A cette époque j'étais un folkeux, un guitar-picker et un mauvais garçon (je le suis toujours !) qui voyoutais la nuit sur la lande avec Béranger, Bertin et son côté prêtre ouvrier ne m’ouvrait pas à l’extase, et je le quittais ici, sans vergogne, à l’heure du athée !
Je rencontre le Grand Homme trente ans plus tard, les même tracas les mêmes déboires, on se rend compte qu’on a des Béranger en commun , lui Pierre Jean, et moi, François, pas si éloignés finalement !
Depuis que l’internet grand public existe, j’ai pris l’habitude de regarder des vidéos des artistes pour qui je dois faire le son, pour mieux précéder si possible, leurs demandes, et là quelle n’est pas ma surprise, et la perspective d'une soirée compliquée à gérer en voyant Monsieur Bertin se déhancher derrière son micro, un SM 58 pour être précis. Ce micro chant est le micro de scène le plus vendu dans le monde depuis 1966, mais pour se faire entendre, encore faut-il chanter dedans….et pas deux mètres à côté ! Comment vais je faire ?
L’heure de la balance approche et je vois JB précédé de sa réputation entrer dans la salle. Un salut un peu froid avant le show, bien que ce ne soit pas franchement le mot, on va employer récital, ce sera plus approprié ! Réglage guitare, puis voix, Jacques me précise de ne plus toucher à rien, il gère. Et laisser un projecteur allumé en halo sur sa guitare, pour la tenue de l’accordage...
Et là, je découvre après toutes ces années de concerts en tous genres, en tous lieux, en toutes circonstances, oui, je découvre cet homme seul, qui en phase avec sa poésie, est celui qui sait le mieux apprivoiser un micro et donner une telle distanciation aux mots qu’il véhicule...Les mots qui viennent de loin et ceux que l’on doit gueuler. J’étais à ce moment, seul avec Bertin, et une fois toute technique bue, je passai une de mes soirées technico-poétique des plus agréables !

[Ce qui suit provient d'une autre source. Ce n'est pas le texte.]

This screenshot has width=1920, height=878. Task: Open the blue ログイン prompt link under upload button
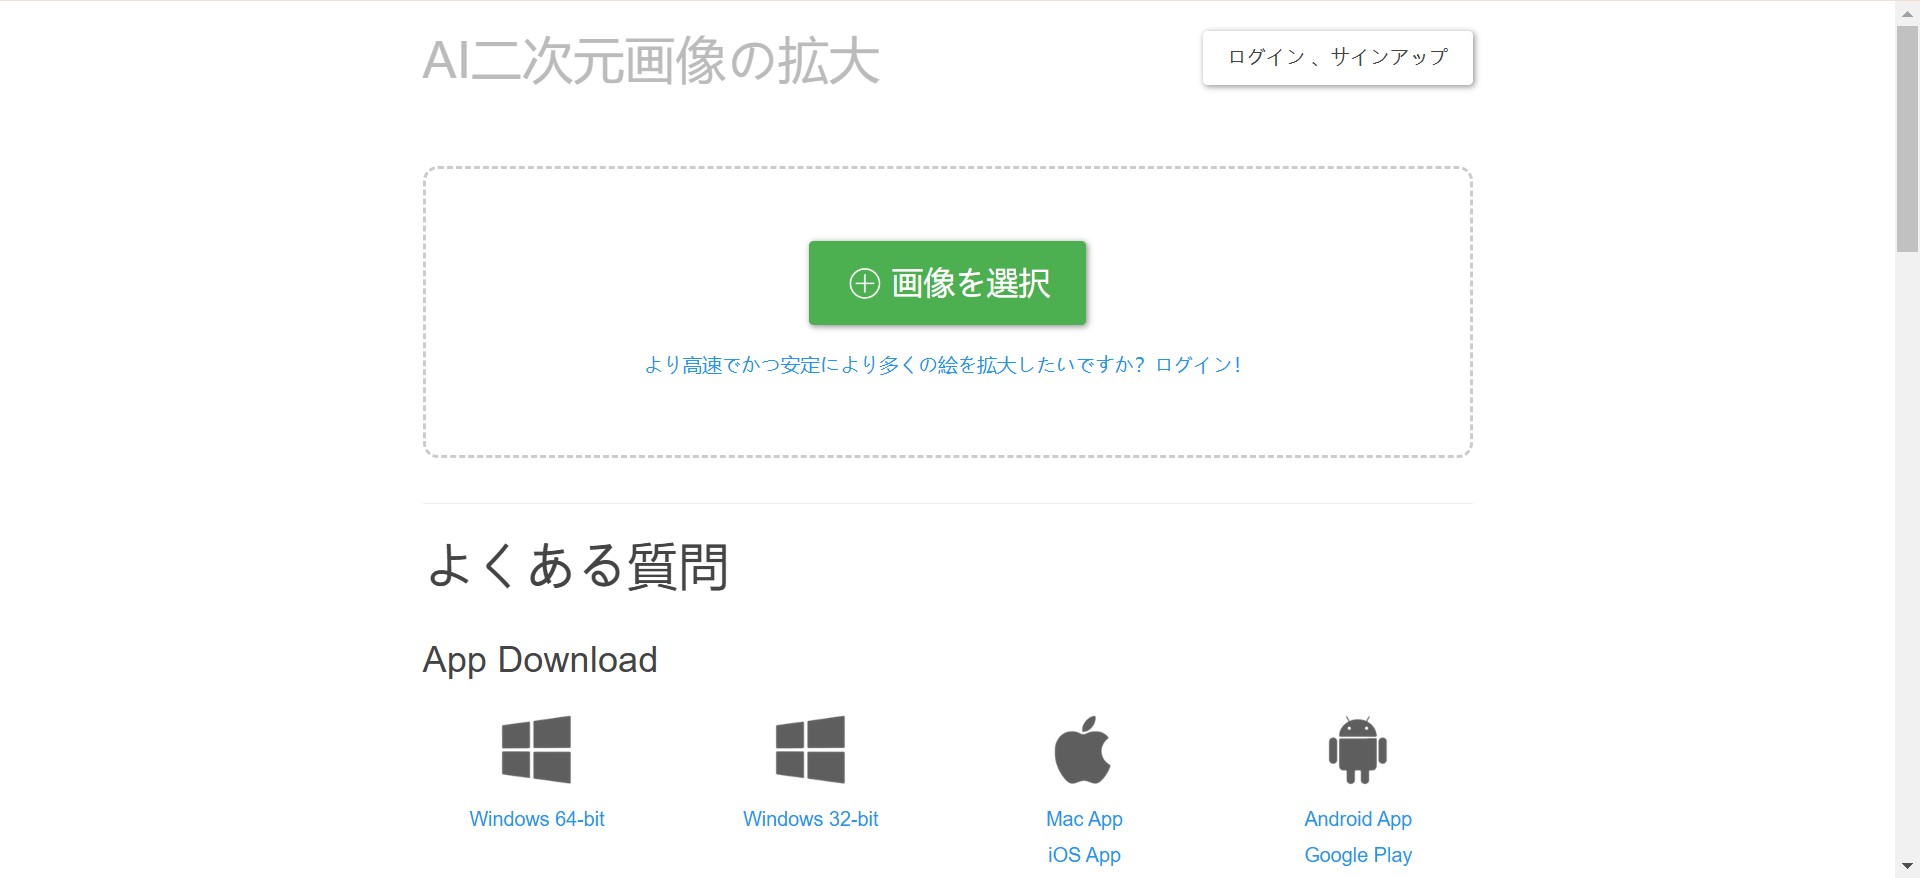pyautogui.click(x=942, y=365)
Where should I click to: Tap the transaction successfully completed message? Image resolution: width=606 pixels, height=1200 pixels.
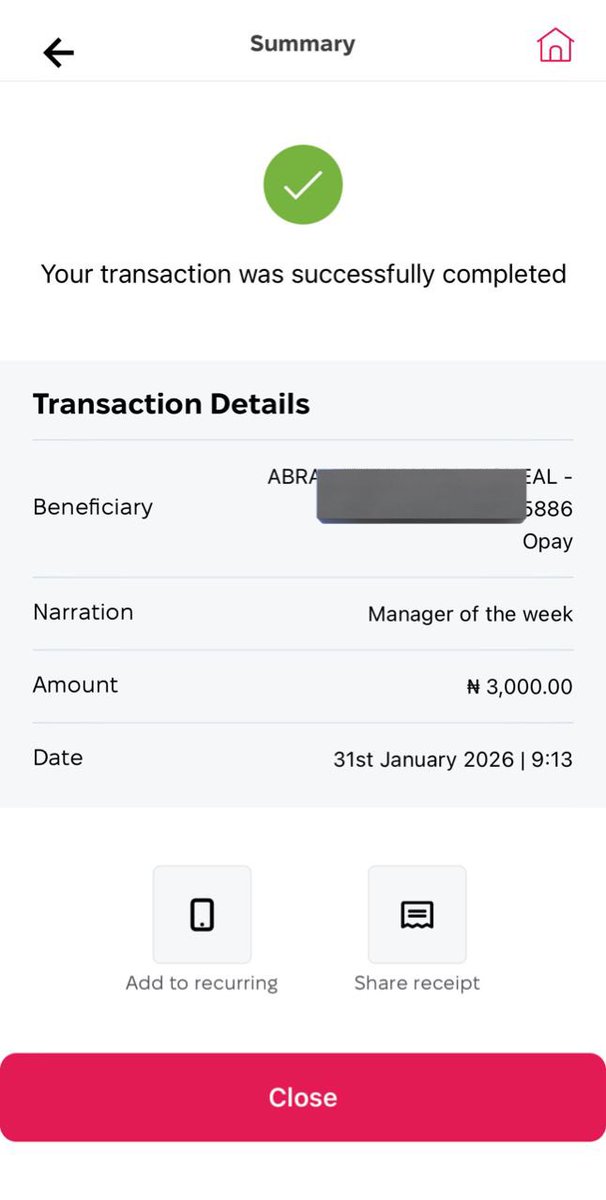(303, 274)
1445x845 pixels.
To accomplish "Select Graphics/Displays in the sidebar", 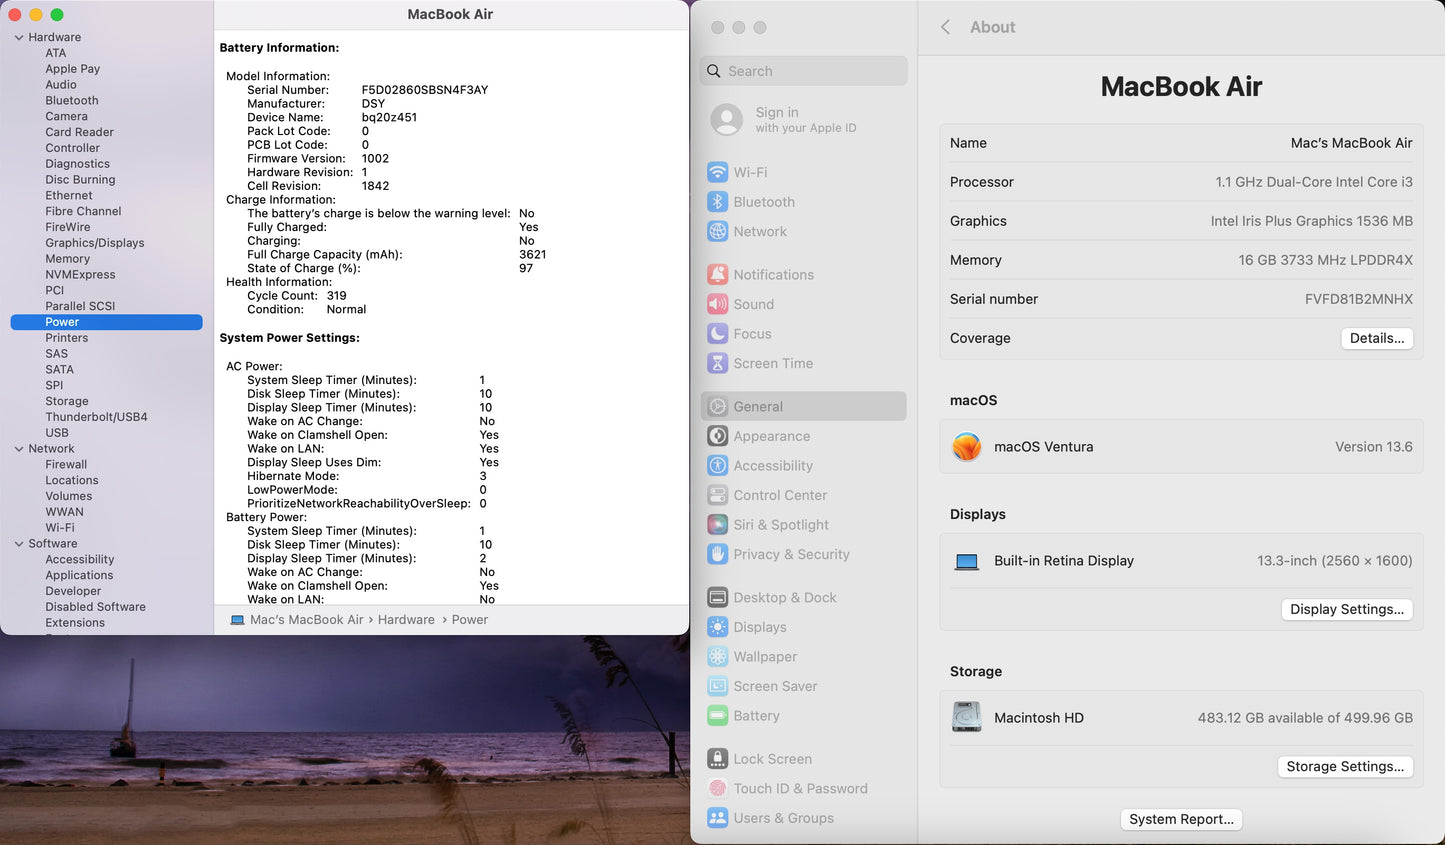I will (94, 243).
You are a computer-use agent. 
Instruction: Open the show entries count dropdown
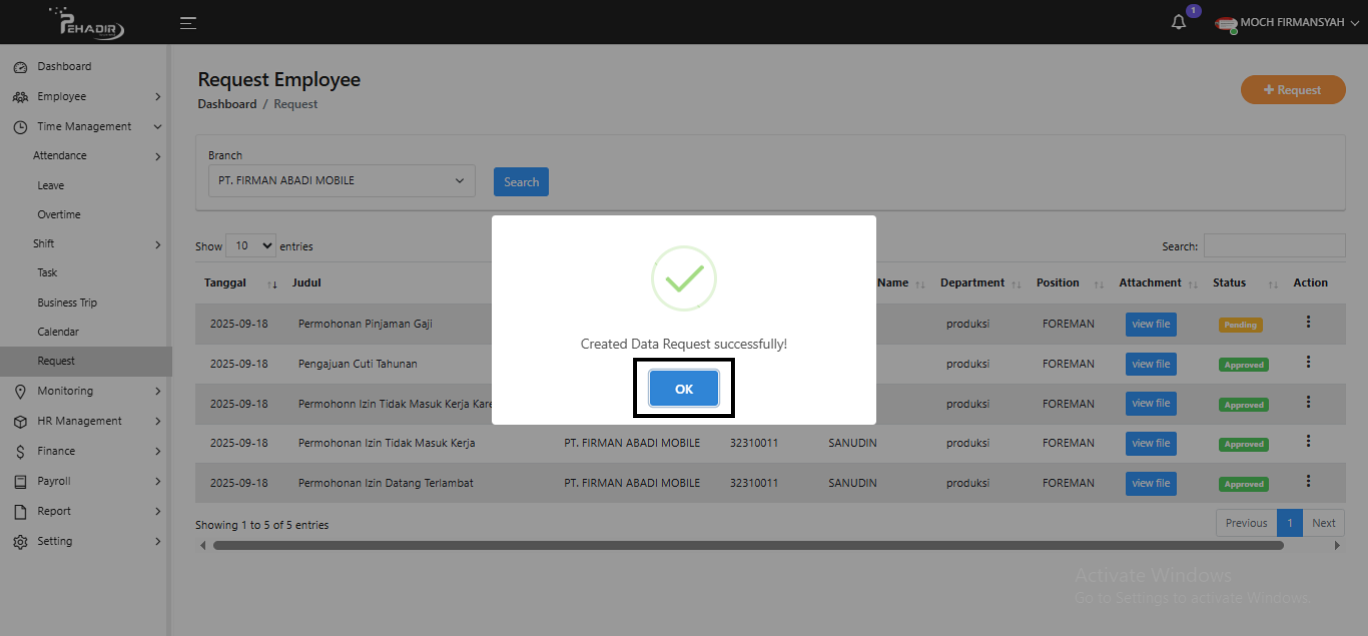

On se revit deux ans plus tard, Jacques Bertin ayant réalisé un film sur Jean Dufour, l’un des grands agents artistiques de la place de Paris, réputé pour son intégrité. Jean Dufour signa le premier contrat professionnel de Jacques Bertin, qui ne l’a jamais oublié.
On s’est à nouveau retrouvé, hors programmation en juin 2017, pour les obsèques de notre ami commun, Jean Dufour. Jacques Bertin était le seul artiste présent...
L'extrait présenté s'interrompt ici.